膜联蛋白A1调控炎性衰老在血管老化中的作用及机制

Inflammatory aging is one of the important mechanisms of vascular aging. The anti-inflammatory factor Annexin A1 (ANXA1) is associated with many vascular aging-related diseases such as atherosclerosis and diabetes. ANXA1 participates in the pathophysiological process of inflammation by binding to FPR2 and regulating NF-κB, which participates in the occurrence and development of inflammation-related diseases. However, the role of ANXA1 in the development of vascular aging is still unknown. Our previous study found that the expression of ANXA1 in plasma of healthy elderly, aged rat aorta or senescent endothelial cells was significantly lower than that of young adults, young rats and young adults, respectively.Thus, we propose the following scientific hypothesis: ANXA1 regulates the NF-κB signaling pathway by binding to FPR2 and inhibits the occurrence of inflammation, thereby delaying endothelial cell senescence and vascular aging. To verify this hypothesis, we conducted the following study.Fistly, we investigated the aging-related change in the plasma of ANXA1 and analysis the association between ANXA1 and age. Next, we knocked down the expression of ANXA1 in mice and HUVECs to investigate the process of endothelial cell senescence and vascular aging. Lastly, to reveal the mechanism, we treated ANXA1 knock down mice and HUVECs with hrANXA1 and the inhibitors of FPR2 and NF-κB. This study is of great significance for the provision of new theories and new targets for delaying vascular aging.
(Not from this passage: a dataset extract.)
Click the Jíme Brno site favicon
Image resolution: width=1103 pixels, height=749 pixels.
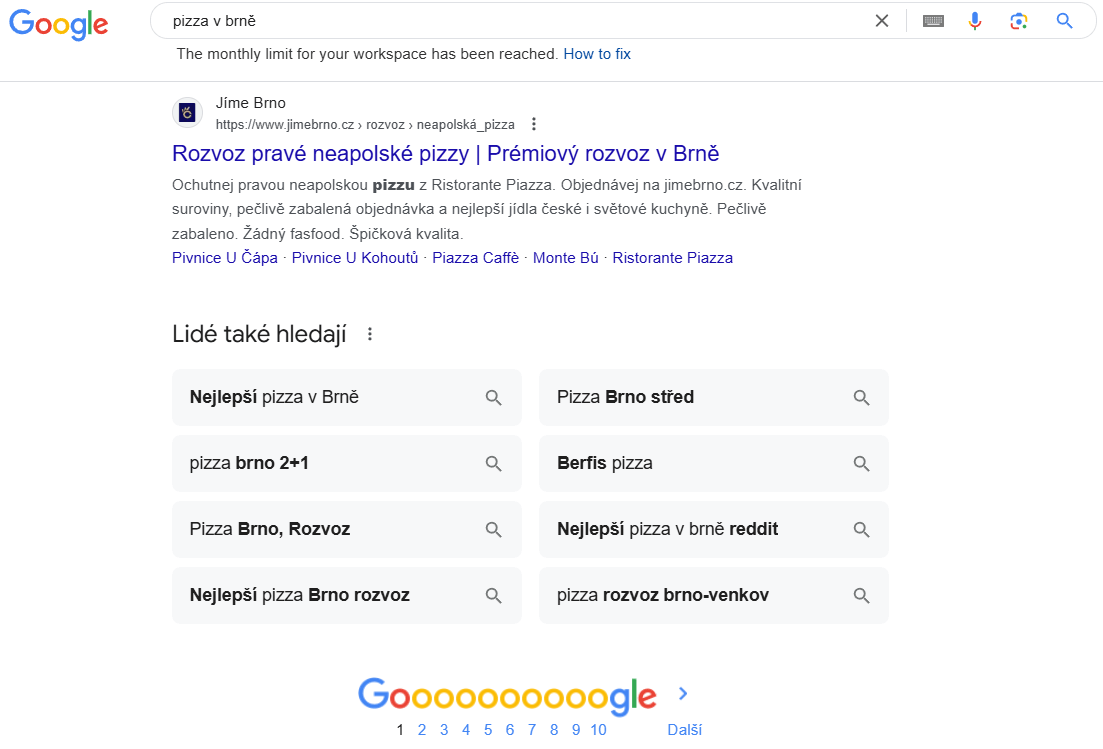[x=187, y=113]
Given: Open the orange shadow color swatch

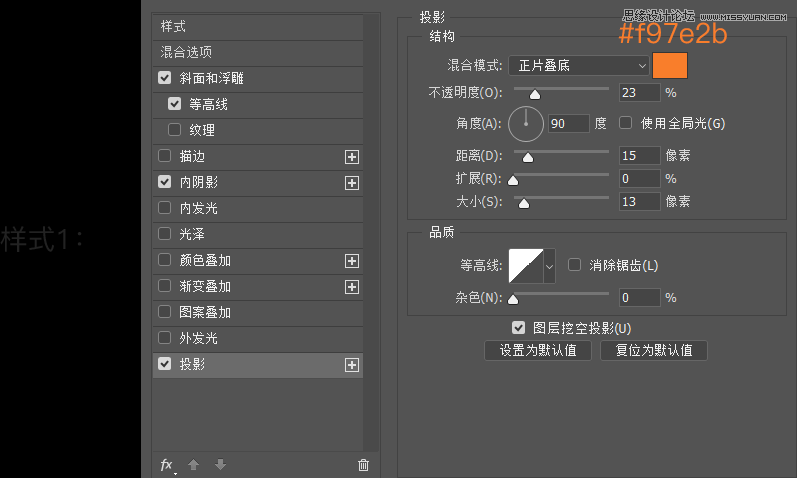Looking at the screenshot, I should (x=672, y=66).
炎性衰老是血管老化的重要机制之一。抗炎因子膜联蛋白A1（ANXA1）与许多血管老化相关疾病如动脉粥样硬化、糖尿病有关，且可与FPR2结合调控NF-κB参与炎症的病理生理过程并参与炎症相关疾病的发生与发展，但是否与血管老化相关未知。我们在前期研究发现健康老年人血浆、老年大鼠主动脉和衰老内皮细胞ANXA1表达下降的基础上，结合上述认识，提出“ANXA1通过与FPR2结合调控NF-κB信号通路，抑制炎症发生，从而延缓内皮细胞衰老和血管老化”的科学假说。为验证上述假说，我们拟进行健康人血浆ANXA1增龄性变化研究，用ANXA1敲除小鼠和CRISPR/Cas9技术构建的ANXA1敲除人脐静脉内皮细胞及对敲除ANXA1基因的小鼠和内皮细胞分别予外源性ANXA1、FPR2抑制剂和NF-κB抑制剂等干预，以研究ANXA1在血管老化和内皮细胞衰老中的作用及其机制。本项目有望为延缓血管老化提供新理论和新靶点。
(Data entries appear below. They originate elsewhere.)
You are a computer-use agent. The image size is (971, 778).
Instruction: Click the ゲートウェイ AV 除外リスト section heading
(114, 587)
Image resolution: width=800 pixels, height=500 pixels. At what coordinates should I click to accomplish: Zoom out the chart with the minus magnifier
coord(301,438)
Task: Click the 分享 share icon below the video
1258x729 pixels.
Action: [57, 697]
炎症与衰老关系研究是当前热点与重点，ANXA1是重要的抗炎物质，与许多心血管疾病相关，但与衰老关系尚未知。本项目探讨ANXA1对血管衰老作用及其机制，取得以下重要结果:1.健康老年人血浆ANXA1水平低于健康中青年人；2.老年小鼠主动脉ANXA1表达少于年轻小鼠；3.68周龄ANXA1敲除小鼠提前出现血管老化相关表型，如脉压增大、主动脉中膜和外膜面积增加、主动脉SA-β-Gal阳性表达及p21表达增多；4.ANXA1在HUVECs应激性衰老和复制性衰老过程中表达减少；5.敲低ANXA1的HUVECs表现出细胞衰老特征、功能受损，转录组学kEGG信号通路集中在细胞衰老通路，敲低ANXA1后通过补充回复ANXA1，可逆转细胞衰老现象，细胞功能出现改善,炎症因子表达下调，NF-κB转录因子表达下调。本项目研究成果已授权国家发明专利2项；发表论文4篇，其中中科院1区和2区文章各1篇；辅助培养硕士研究生1名（转博）。本项目成果为血管老化及其相关心脑血管疾病的防治提供新思路和新靶点。